Pues bien, el invitado principal no acudió. López Obrador prefirió quedarse en su oficina, pudiendo haber sido un protagonista de primer nivel en un foro en el que, por otra parte, tampoco se le dio la calidad de gran ausente, de igual manera que seguramente no la tendrá en la reunión de Osaka, como ya se afirma en los círculos internacionales. Es claro que las autarquías de este siglo 21 son una antigualla, y si me apuran un poco, ambición dictatorial.

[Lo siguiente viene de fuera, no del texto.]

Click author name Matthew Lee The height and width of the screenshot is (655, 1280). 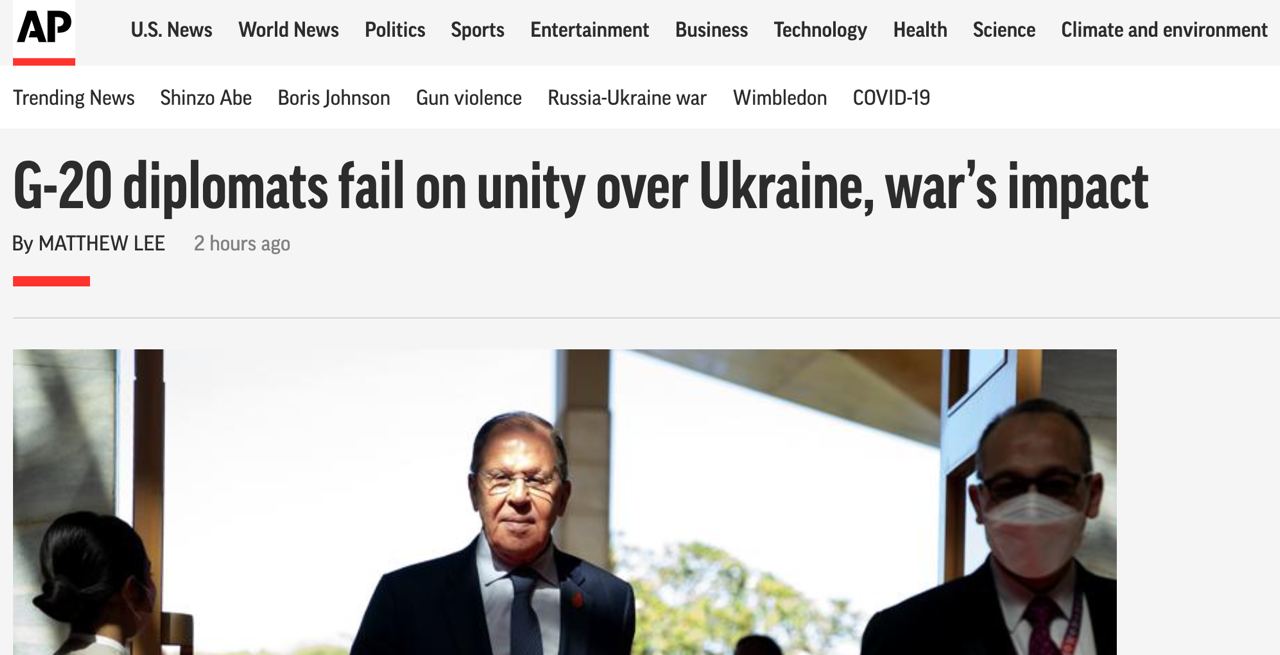102,243
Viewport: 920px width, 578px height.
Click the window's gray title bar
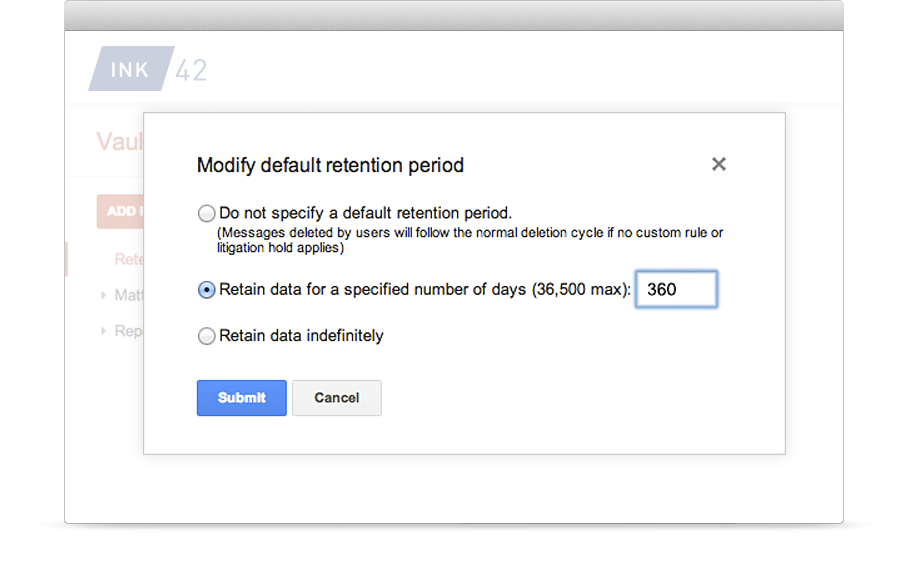(x=454, y=15)
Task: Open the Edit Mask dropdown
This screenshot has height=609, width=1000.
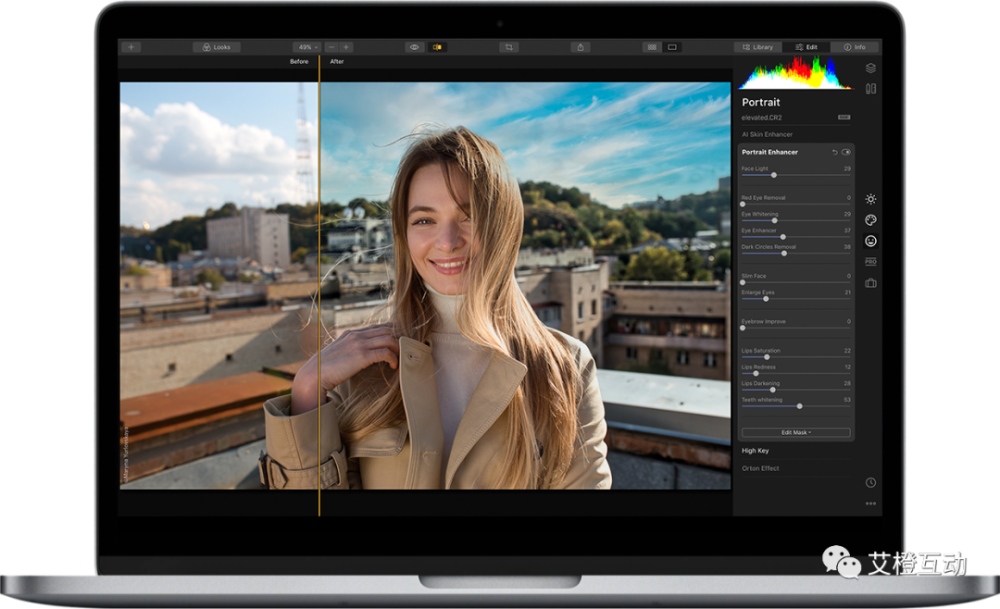Action: point(796,433)

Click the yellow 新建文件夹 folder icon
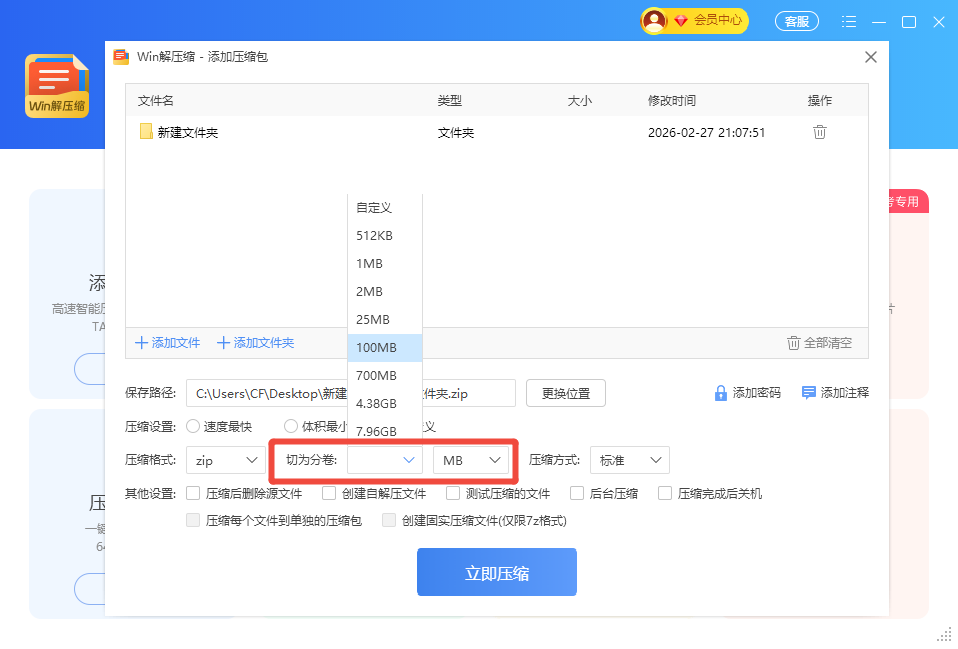point(146,132)
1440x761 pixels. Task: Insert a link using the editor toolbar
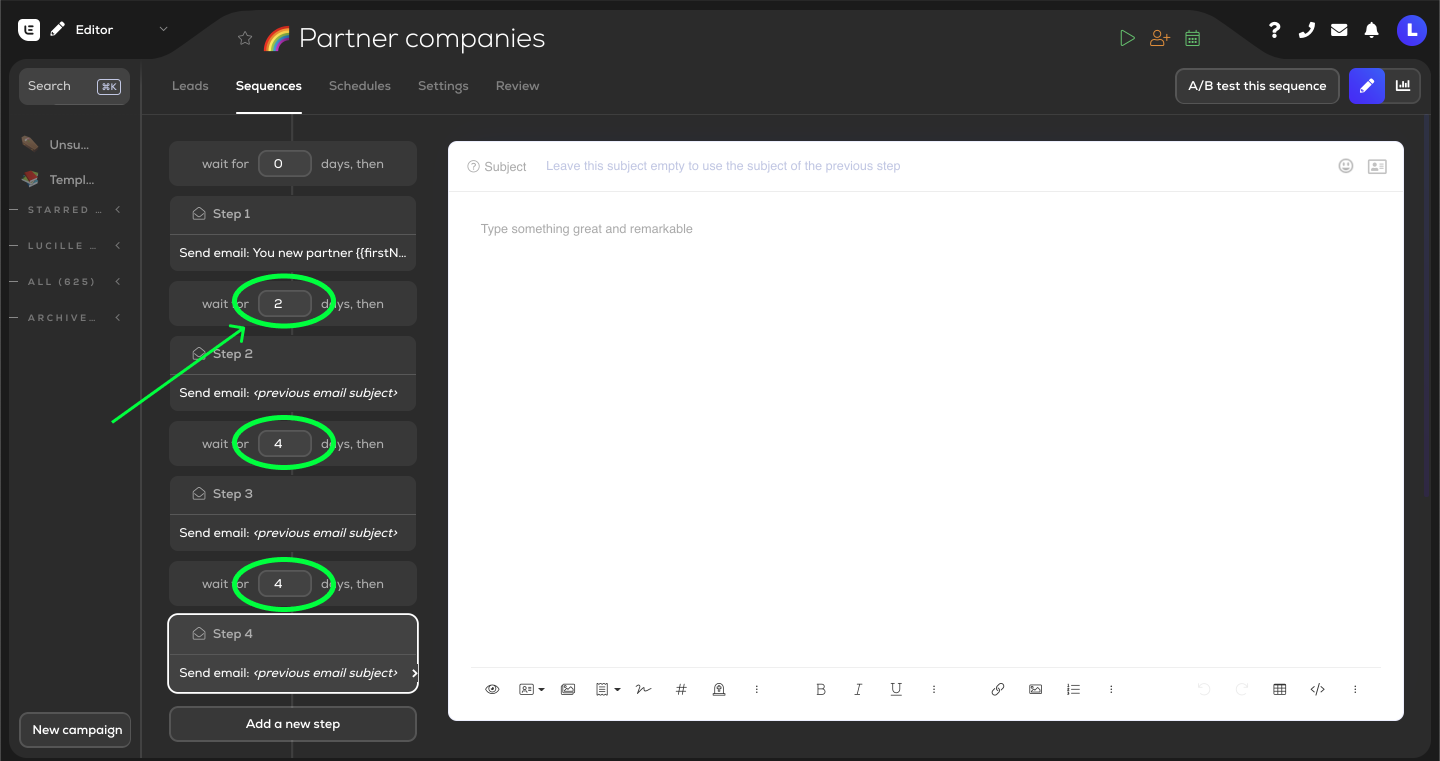pyautogui.click(x=997, y=689)
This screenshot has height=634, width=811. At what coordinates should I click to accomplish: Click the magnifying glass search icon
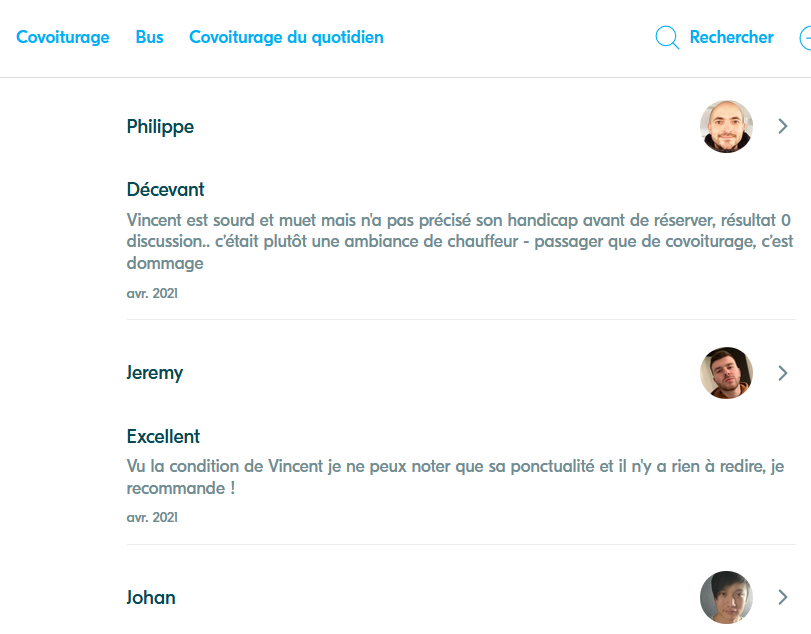[x=667, y=37]
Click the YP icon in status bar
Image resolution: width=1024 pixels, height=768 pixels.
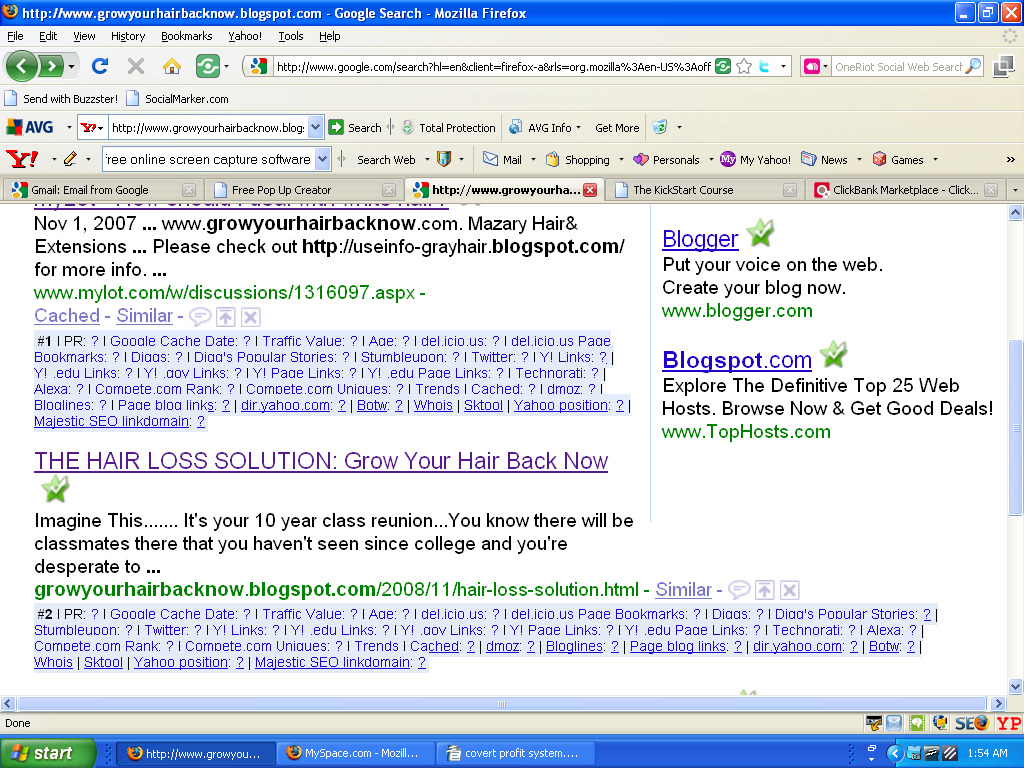(1008, 723)
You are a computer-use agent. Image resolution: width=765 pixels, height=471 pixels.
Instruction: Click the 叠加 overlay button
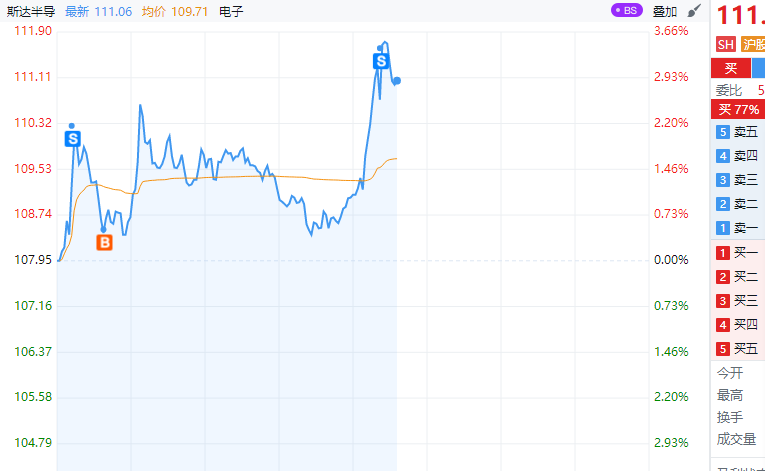point(665,12)
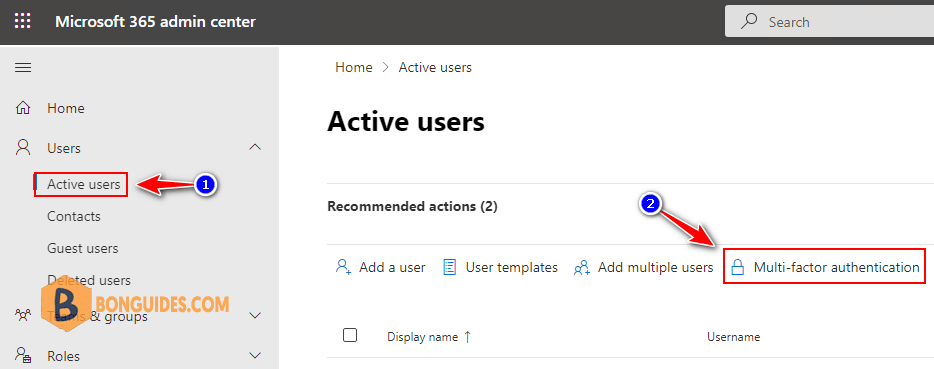
Task: Collapse navigation using the hamburger menu icon
Action: pyautogui.click(x=23, y=68)
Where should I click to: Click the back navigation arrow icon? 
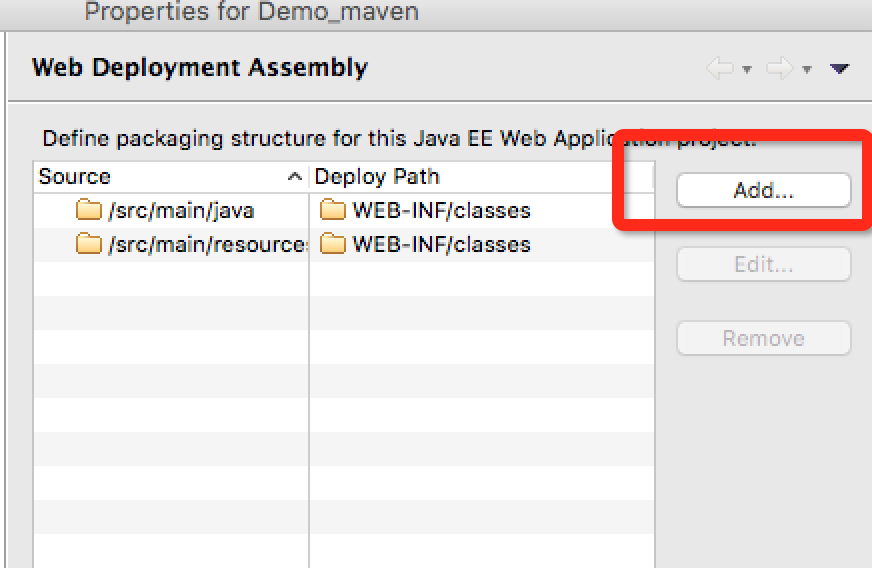point(719,68)
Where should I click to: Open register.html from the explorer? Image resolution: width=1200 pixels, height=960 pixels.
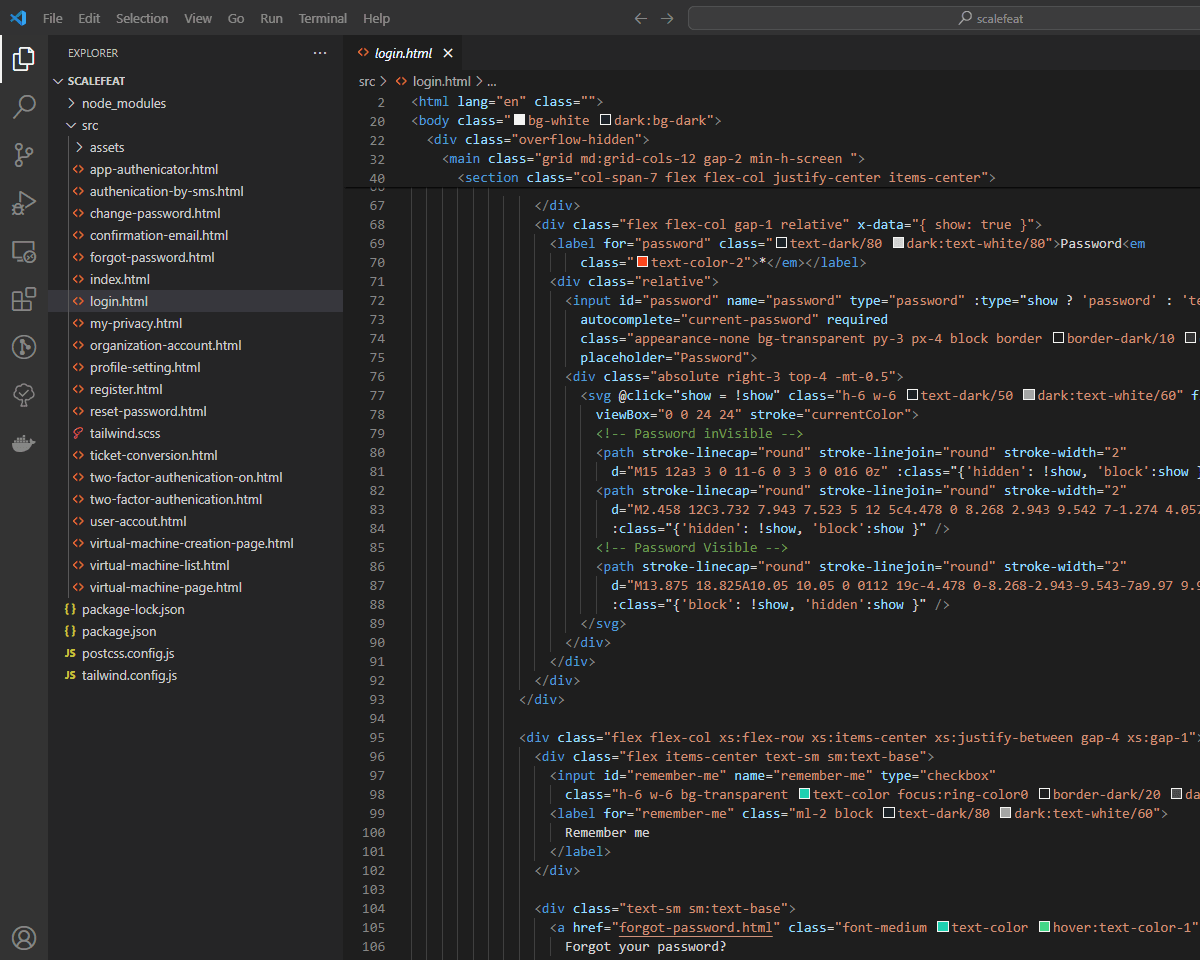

Nuestro país tiene compromisos mundiales que no se sustituyen con misivas. Obliga a la presencia del que tiene la dualidad, en este caso, de la jefatura del gobierno y la representación del Estado como una totalidad. Extraña que este hecho no haya sido consultado en algún ágora del país, sólo para vernos más provincianos y con pretensiones autárquicas. La política es una acción de responsabilidad, y la política internacional no puede dirimirse en favor de las convicciones personales; en todo caso, deben primar los altos intereses del país en un foro de esta envergadura.
Quienes han abordado los temas de la política exterior mexicana, se especializaron por razones obvias durante mucho tiempo en la relación con los Estados Unidos; hasta se llegó a hablar de los “vecinos distantes”. Los historiadores resaltaron los buenos tiempos de Juárez, y hasta de Porfirio Díaz. En la etapa del nacionalismo revolucionario el general Cárdenas se convirtió en un ícono. Después de la Segunda Guerra Mundial y la Guerra Fría se privilegió mucho la voz del imperio para no descarrilarse. Pero aún así, la posición de México ante Cuba fue contundente por su independencia, expresada en Punta del Este, Uruguay.
Pero en los últimos lustros no hay experto serio que se pronuncie por el ausentismo en los foros de alto nivel –no pocos, con los que México tiene obligaciones y derechos–, y a contrapelo de esto, recomiendan que el Estado mexicano tenga una política internacional altamente activa, multilateral, defensora de los principios que han alimentado esta materia, porque ese es precisamente el mejor ámbito para defender lo que a México le corresponde. Dejar pasar es perder.